The government's refusal to supply them with water - allegedly to
force them back to resettlement camps to make room for tourism and
diamond mines - has left them reliant on the traditional method of
obtaining it from the rain, as well as from melons they cultivate or
collect in the wild.
But the Bushmen no longer hunt - with the exception of boys shooting
birds and rabbits with their bows and arrows - because it is forbidden
inside the game reserve.
President Ian Khama also imposed a nationwide hunting ban in January
on all species including the eland, the hunting of which was central to
the Kalahari Bushmen's culture.
The meat of the eland was shared between community members. Shamanic
healers absorbed the invisible energy of the slain animal in trance
during communal dances, touching the sick to try to heal them.
Today, there are no healers left in Molapo.
“We are Christians,” Roy said.
The villagers also have chiefs, contradicting their traditional lack
of social hierarchies - even if the Molapo chief is not recognised by
everyone. All of the male elders have a say when disputes arise.
In the face of such modernisation, Bushman culture is increasingly
becoming a spectacle for tourists. The Bushmen now dress in animal
skins, dance and make modern versions of their traditional ostrich
eggshell jewellery - a trend Bushman organisations are trying to
reverse.
“We love who we are,” activist Jumanda Gakelebone said.
“The government is trying to turn us into pastoralists, which we are
not. We are ecological hunter-gatherers who have a lot to teach the
world about how to coexist peacefully with Mother Earth.”
But, while Gakelebone campaigns for the Bushmen's right to hunt,
Molapo residents are already leading a pastoralist lifestyle, living off
their cattle and goats - kept illegally inside the game reserve - and
cultivating crops.
Many Bushmen outside the game reserve make a living as farm labourers or as tourist guides.

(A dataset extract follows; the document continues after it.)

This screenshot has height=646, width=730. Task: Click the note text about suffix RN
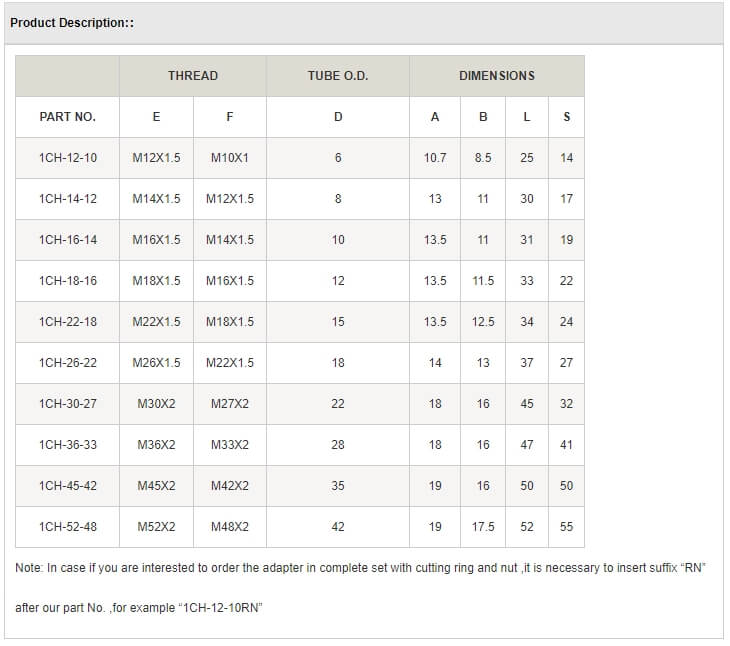361,568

The few who have gone to university “are ashamed of being Bushmen”, Gakelebone said.
“They even change their names to appear more civilised.”

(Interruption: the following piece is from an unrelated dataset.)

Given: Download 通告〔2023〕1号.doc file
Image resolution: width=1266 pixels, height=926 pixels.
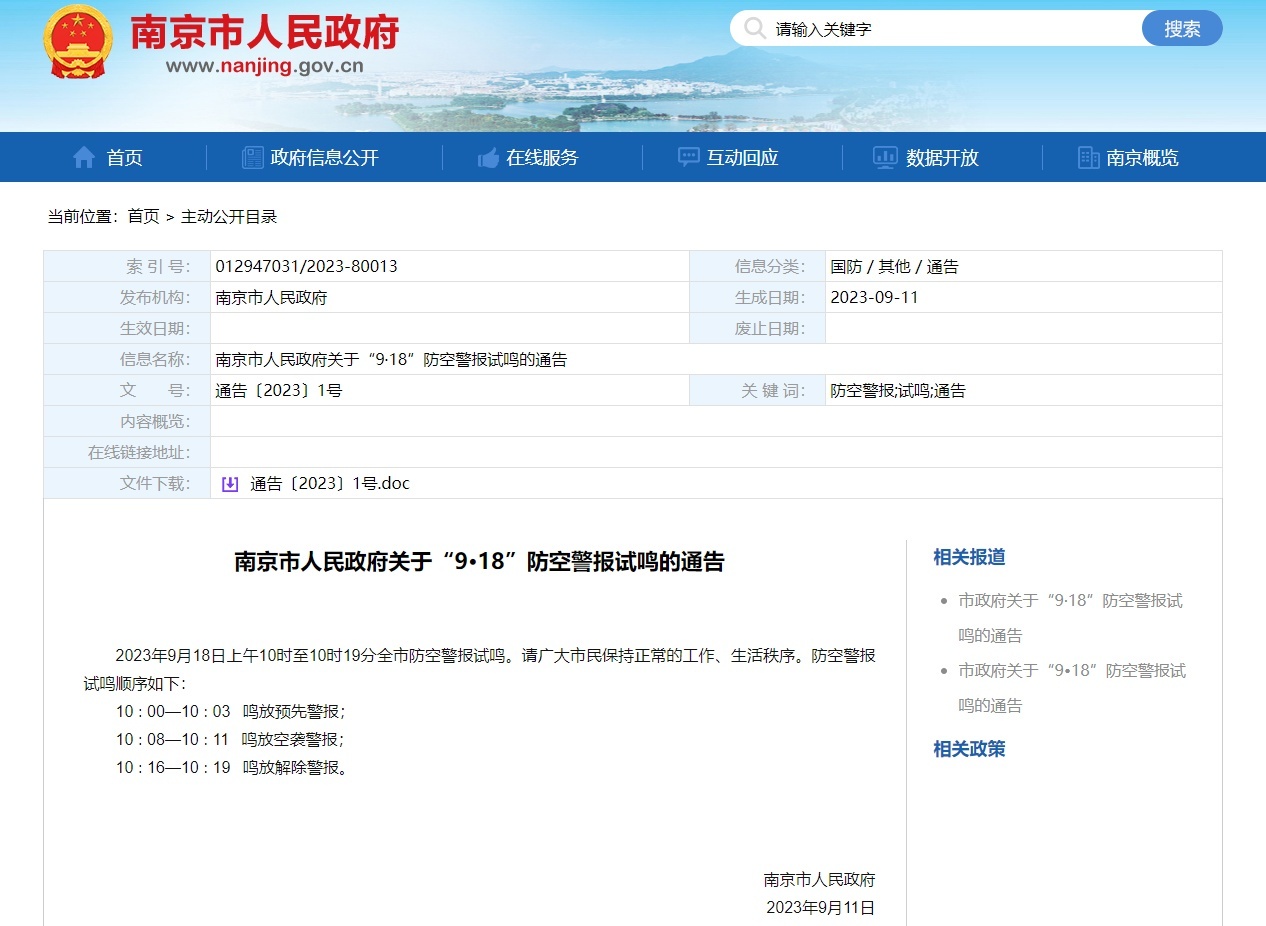Looking at the screenshot, I should (329, 484).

Some of the Molapo residents also feel ambivalent about preserving their traditional way of life.
“We want the same opportunities as everyone else,” said Xamme
Gaothobogwe, 58, deploring the fact that children must move to a
resettlement camp in order to go to school.
At night, when countless stars fill the sky, some of the villagers
come to sit around a fire. The flames reveal the shapes of donkeys
standing in the darkness. The chirping of crickets fills the cooler air.
Such moments are good for telling stories - perhaps about animals - a
tradition that has not yet died out among the Kalahari Bushmen.